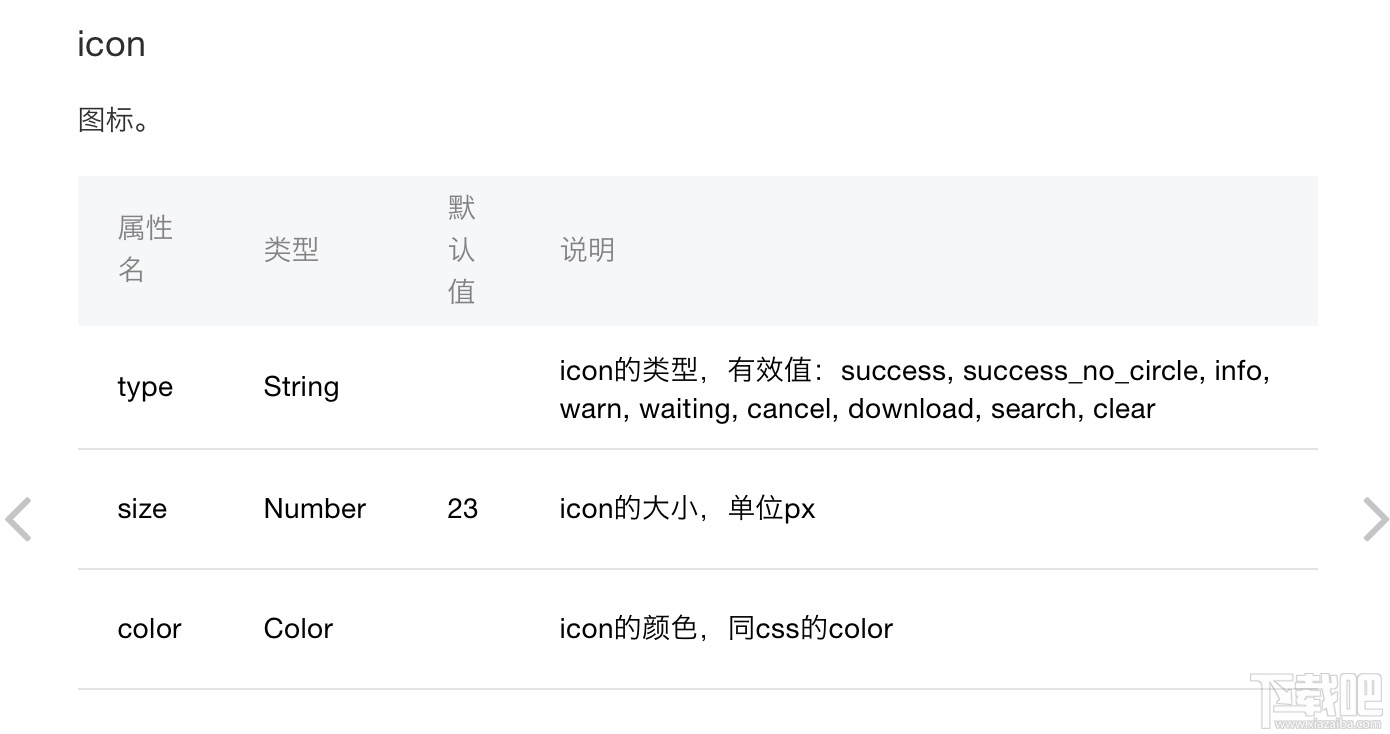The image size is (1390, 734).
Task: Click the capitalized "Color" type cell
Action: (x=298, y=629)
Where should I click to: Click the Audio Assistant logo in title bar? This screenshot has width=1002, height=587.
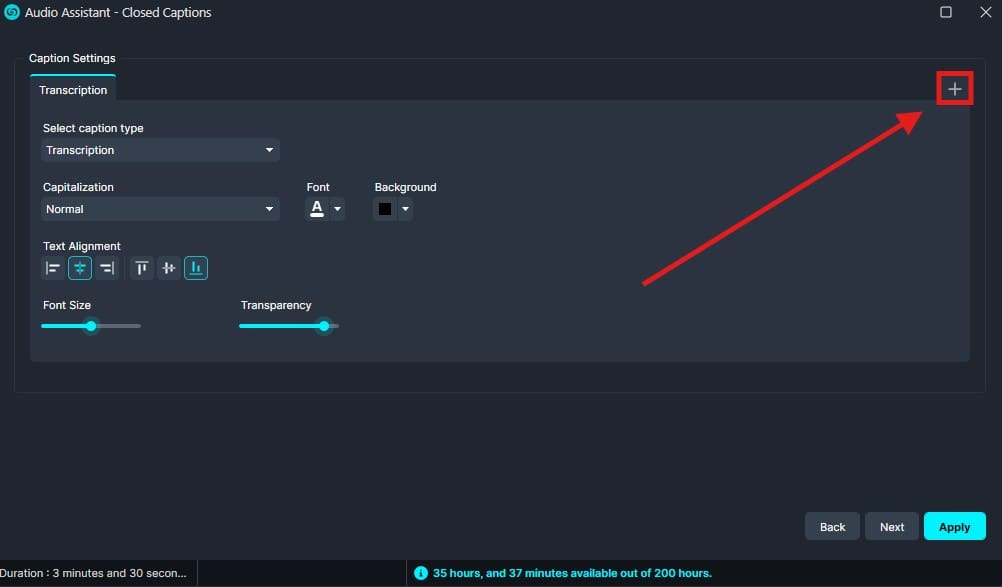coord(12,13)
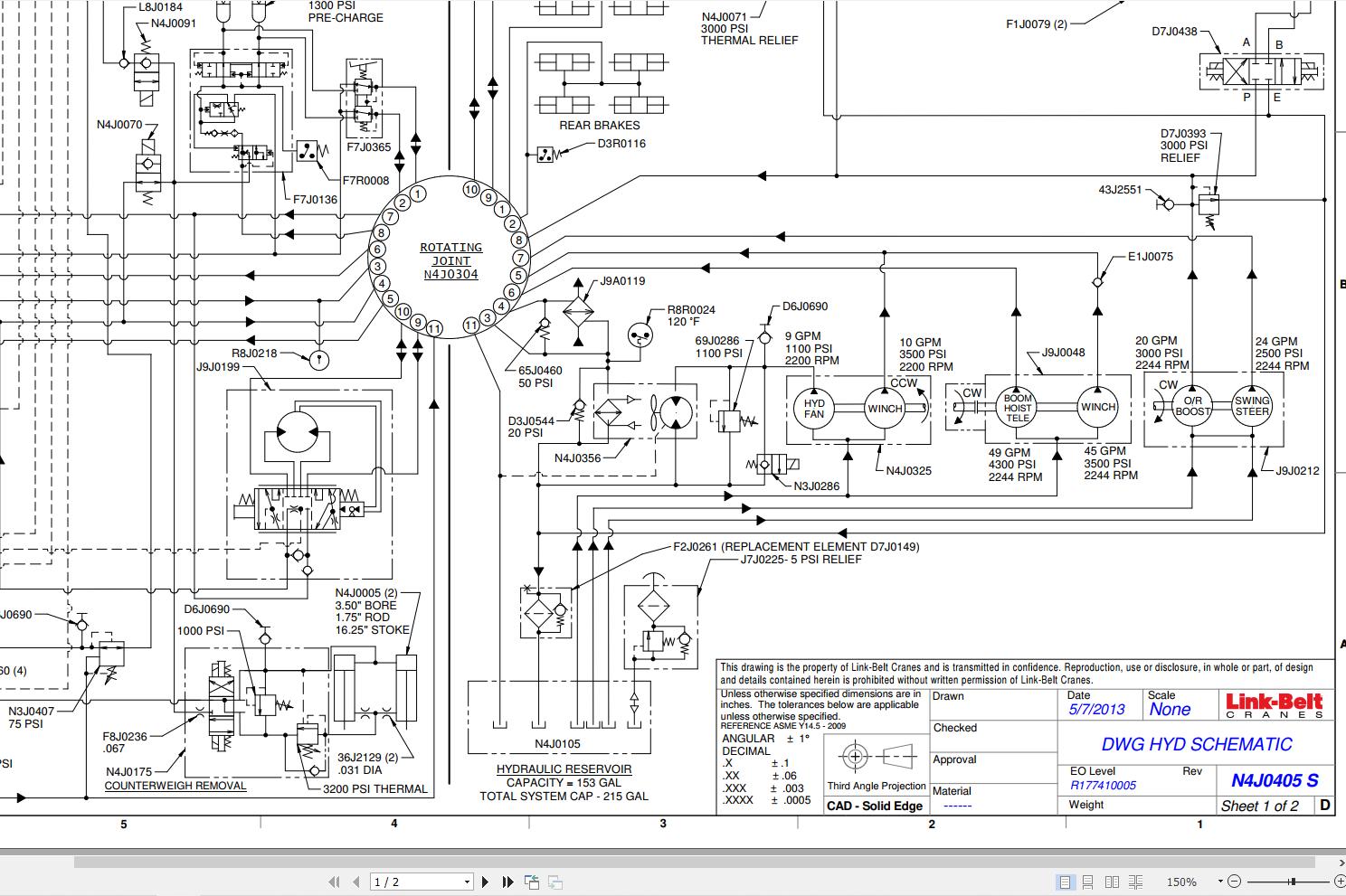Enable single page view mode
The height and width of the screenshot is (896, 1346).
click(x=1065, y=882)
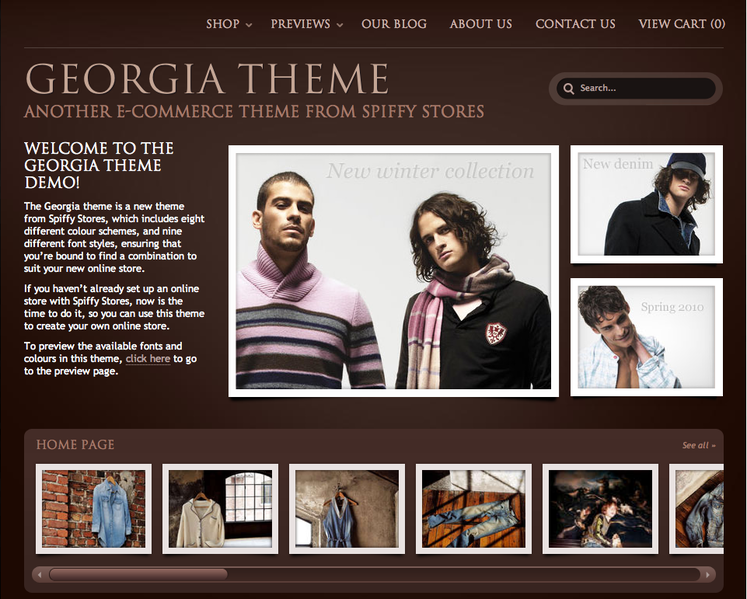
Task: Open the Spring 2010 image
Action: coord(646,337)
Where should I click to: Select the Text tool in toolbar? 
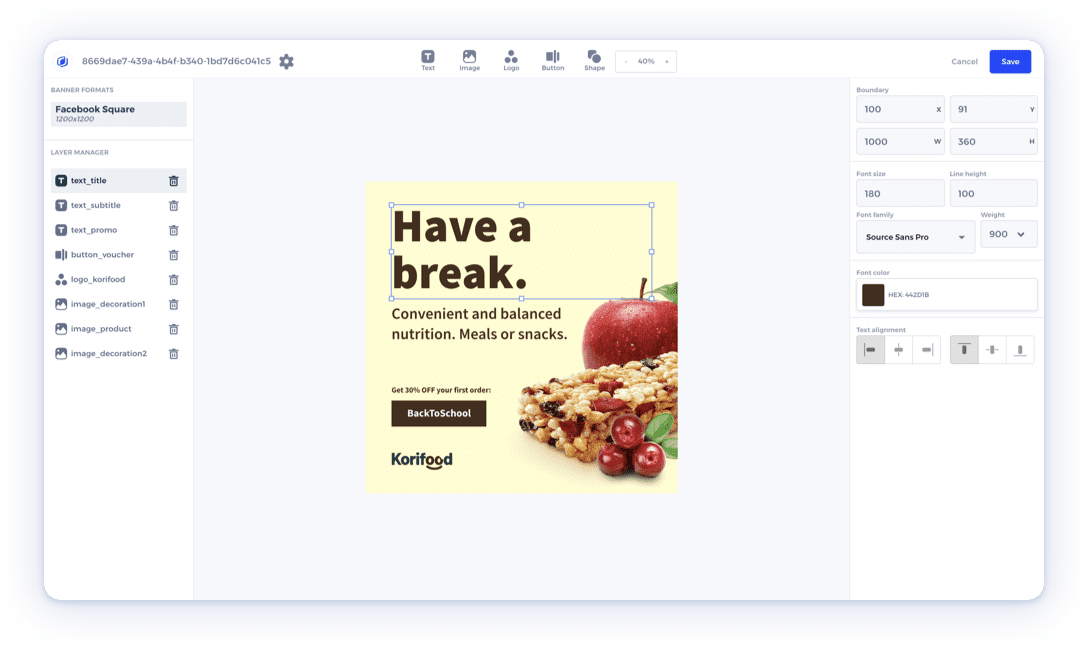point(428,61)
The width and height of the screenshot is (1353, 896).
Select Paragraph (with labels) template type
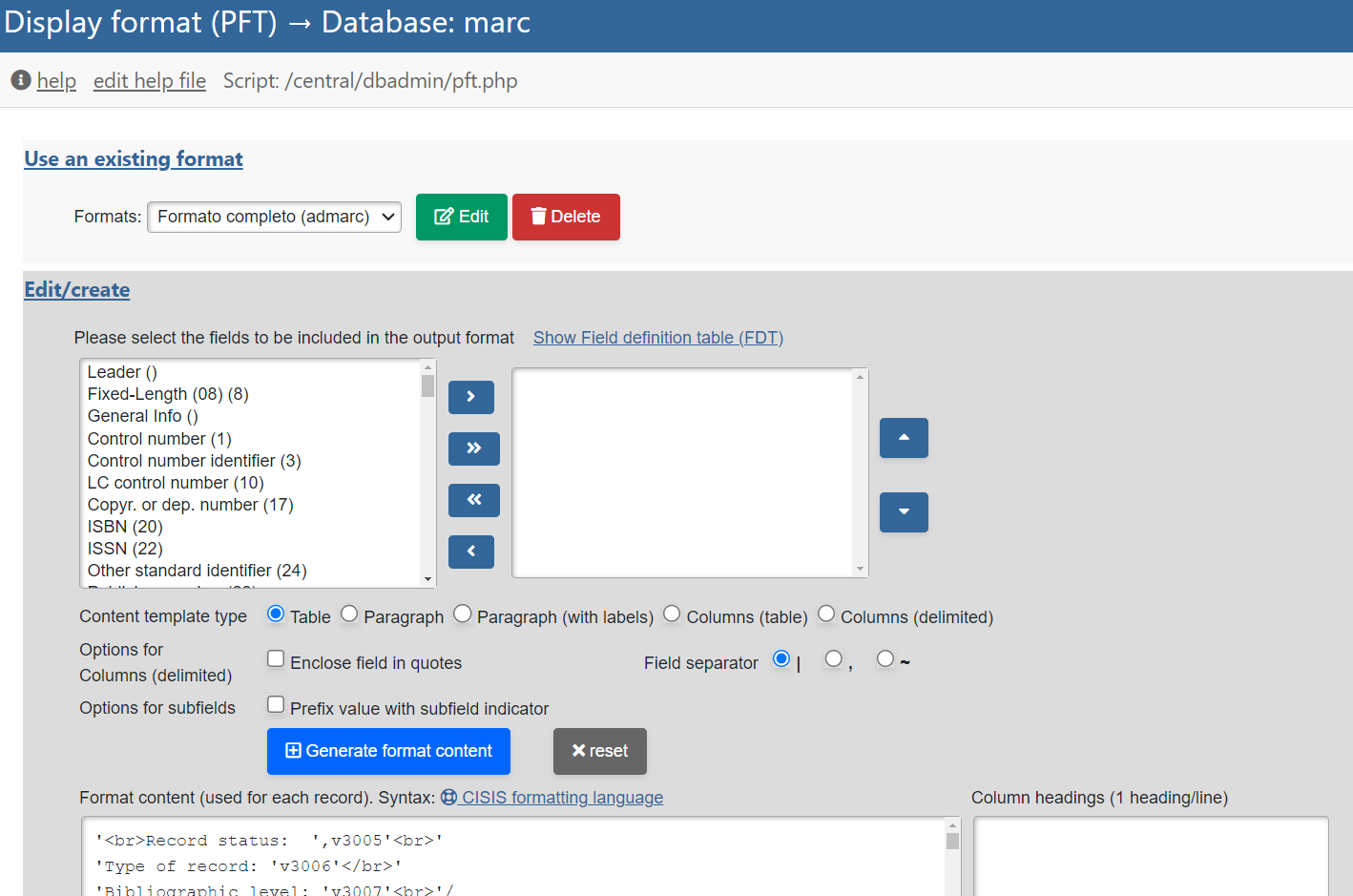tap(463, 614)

· · ·

*EXERCISE INSTRUCTIONS*
Restate word for word the lines from the line with "Where should I click to: Click" to the last line of the records above, inclusive, and omit every picture.

*FINISHED TASK*
Where should I click to: Click the Audio Assistant logo in title bar? This screenshot has width=1002, height=587.
coord(12,13)
Enable single page view mode
The height and width of the screenshot is (896, 1346).
click(x=1065, y=882)
Task: Open the Spring 2010 image
Action: coord(646,337)
Where should I click to: Select the Text tool in toolbar? 
point(428,61)
The width and height of the screenshot is (1353, 896).
Select Paragraph (with labels) template type
tap(463, 614)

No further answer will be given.